About School of Medicine

Tufts University School of Medicine prepares students to become skilled, passionate health care providers and researchers that make a difference in the world. Our graduates continue on to top-tier residencies or take leadership roles at prestigious organizations around the country. They segue into dynamic, fulfilling careers that improve lives and tackle some of medicine’s toughest challenges.

Classroom learning meets real world experience.

Our programs are led by deeply-experienced faculty who combine rigorous classroom instruction with mentorship and access to extensive professional networks. As a Tufts student, you’ll hone your skills at our 15,000 square foot Clinical Skills and Medical Simulation Center, our world-class anatomy lab, and other research facilities located across our downtown Boston Health Sciences Campus. 

Students rotate at a range of clinical sites – from major trauma centers, to suburban health centers, to rural clinics. They conduct international fieldwork in Africa, India, and Latin America, and collaborate on important research at labs both inside and outside Tufts. They’re exposed to diverse communities, settings, and populations, which means a broader perspective and richer learning experience.

Compassionate.
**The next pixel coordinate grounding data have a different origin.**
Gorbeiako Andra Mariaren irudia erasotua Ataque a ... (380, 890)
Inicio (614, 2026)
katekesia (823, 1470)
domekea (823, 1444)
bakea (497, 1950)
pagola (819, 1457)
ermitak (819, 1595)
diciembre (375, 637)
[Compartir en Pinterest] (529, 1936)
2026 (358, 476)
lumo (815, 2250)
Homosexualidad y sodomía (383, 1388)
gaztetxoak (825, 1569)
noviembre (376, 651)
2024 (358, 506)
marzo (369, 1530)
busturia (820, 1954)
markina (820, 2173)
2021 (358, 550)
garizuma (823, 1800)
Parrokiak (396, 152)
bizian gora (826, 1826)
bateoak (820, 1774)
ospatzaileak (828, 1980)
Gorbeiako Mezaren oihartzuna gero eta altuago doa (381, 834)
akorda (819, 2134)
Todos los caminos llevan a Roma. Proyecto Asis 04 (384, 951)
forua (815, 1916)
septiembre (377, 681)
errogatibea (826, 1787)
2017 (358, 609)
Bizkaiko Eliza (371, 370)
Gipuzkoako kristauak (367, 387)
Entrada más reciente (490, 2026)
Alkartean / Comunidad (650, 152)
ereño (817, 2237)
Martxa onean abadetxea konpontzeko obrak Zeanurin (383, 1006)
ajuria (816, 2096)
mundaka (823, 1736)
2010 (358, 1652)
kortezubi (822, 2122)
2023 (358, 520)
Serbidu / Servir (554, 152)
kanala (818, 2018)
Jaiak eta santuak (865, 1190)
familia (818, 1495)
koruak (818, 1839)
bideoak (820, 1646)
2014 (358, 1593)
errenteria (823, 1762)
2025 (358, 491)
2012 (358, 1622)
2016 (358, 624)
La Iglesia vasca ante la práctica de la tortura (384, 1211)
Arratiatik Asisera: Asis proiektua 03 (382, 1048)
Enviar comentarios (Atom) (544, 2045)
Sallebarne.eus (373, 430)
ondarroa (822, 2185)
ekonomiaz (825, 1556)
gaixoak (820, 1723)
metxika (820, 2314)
Service driven. 

We offer a world of opportunities to serve the community while studying at Tufts. Our students create and lead mission-driven organizations and projects, and volunteer with community groups in and around Boston. They teach high school and junior high school students interested in medicine, and make global impact through meaningful international work. However it is that they choose to engage, they are united by a desire to make a lasting contribution toward improving health.  

Ready for what’s next.

Our students graduate with a strong academic foundation, clinical skills build on years of experience, and the unique perspective that comes from working in a range of different settings. You’ll find our graduates serving a range of different populations – in a variety of different settings – as primary care physicians, specialists, and researchers. Whatever their path, they are committed to doing important work that makes a difference by improving health.